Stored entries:
>>>

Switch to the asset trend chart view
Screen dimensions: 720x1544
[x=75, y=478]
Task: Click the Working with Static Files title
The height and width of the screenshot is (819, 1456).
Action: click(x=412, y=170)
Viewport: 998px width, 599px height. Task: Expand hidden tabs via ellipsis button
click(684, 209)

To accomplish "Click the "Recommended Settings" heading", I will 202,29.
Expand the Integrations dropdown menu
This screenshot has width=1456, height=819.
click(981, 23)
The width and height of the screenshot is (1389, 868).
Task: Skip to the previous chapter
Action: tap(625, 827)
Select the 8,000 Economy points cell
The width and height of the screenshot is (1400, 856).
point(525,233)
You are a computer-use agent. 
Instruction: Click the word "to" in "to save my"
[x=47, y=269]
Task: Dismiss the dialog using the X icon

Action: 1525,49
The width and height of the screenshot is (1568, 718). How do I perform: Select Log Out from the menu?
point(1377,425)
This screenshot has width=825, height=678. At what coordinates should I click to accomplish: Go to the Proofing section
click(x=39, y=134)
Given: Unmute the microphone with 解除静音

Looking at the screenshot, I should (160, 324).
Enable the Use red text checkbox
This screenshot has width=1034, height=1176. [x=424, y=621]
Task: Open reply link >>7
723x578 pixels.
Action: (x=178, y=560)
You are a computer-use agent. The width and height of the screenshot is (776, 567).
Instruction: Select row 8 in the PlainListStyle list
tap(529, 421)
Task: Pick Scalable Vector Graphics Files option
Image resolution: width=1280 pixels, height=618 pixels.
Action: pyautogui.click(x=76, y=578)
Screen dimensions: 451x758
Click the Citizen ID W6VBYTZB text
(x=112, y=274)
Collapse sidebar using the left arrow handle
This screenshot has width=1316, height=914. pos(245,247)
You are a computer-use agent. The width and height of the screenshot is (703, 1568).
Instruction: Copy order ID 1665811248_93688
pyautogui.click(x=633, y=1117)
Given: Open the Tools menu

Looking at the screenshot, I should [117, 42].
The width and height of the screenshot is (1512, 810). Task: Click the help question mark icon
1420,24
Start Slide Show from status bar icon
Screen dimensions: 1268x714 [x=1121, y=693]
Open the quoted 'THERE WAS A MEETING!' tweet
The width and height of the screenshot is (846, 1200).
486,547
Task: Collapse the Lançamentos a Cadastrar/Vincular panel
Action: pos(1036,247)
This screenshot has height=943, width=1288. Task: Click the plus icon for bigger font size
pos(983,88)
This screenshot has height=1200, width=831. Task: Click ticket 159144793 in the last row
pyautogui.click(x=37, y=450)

<<<

• DIRECTIONS: Rewrite the stretch of the listing from the line containing "Open the quoted 'THERE WAS A MEETING!' tweet" through the line containing "pos(983,88)", replacing "tweet" with "post" and leaving everything else unchanged.

• COMPLETE ANSWER:
Open the quoted 'THERE WAS A MEETING!' post
The width and height of the screenshot is (846, 1200).
486,547
Task: Collapse the Lançamentos a Cadastrar/Vincular panel
Action: pos(1036,247)
This screenshot has height=943, width=1288. Task: Click the plus icon for bigger font size
pos(983,88)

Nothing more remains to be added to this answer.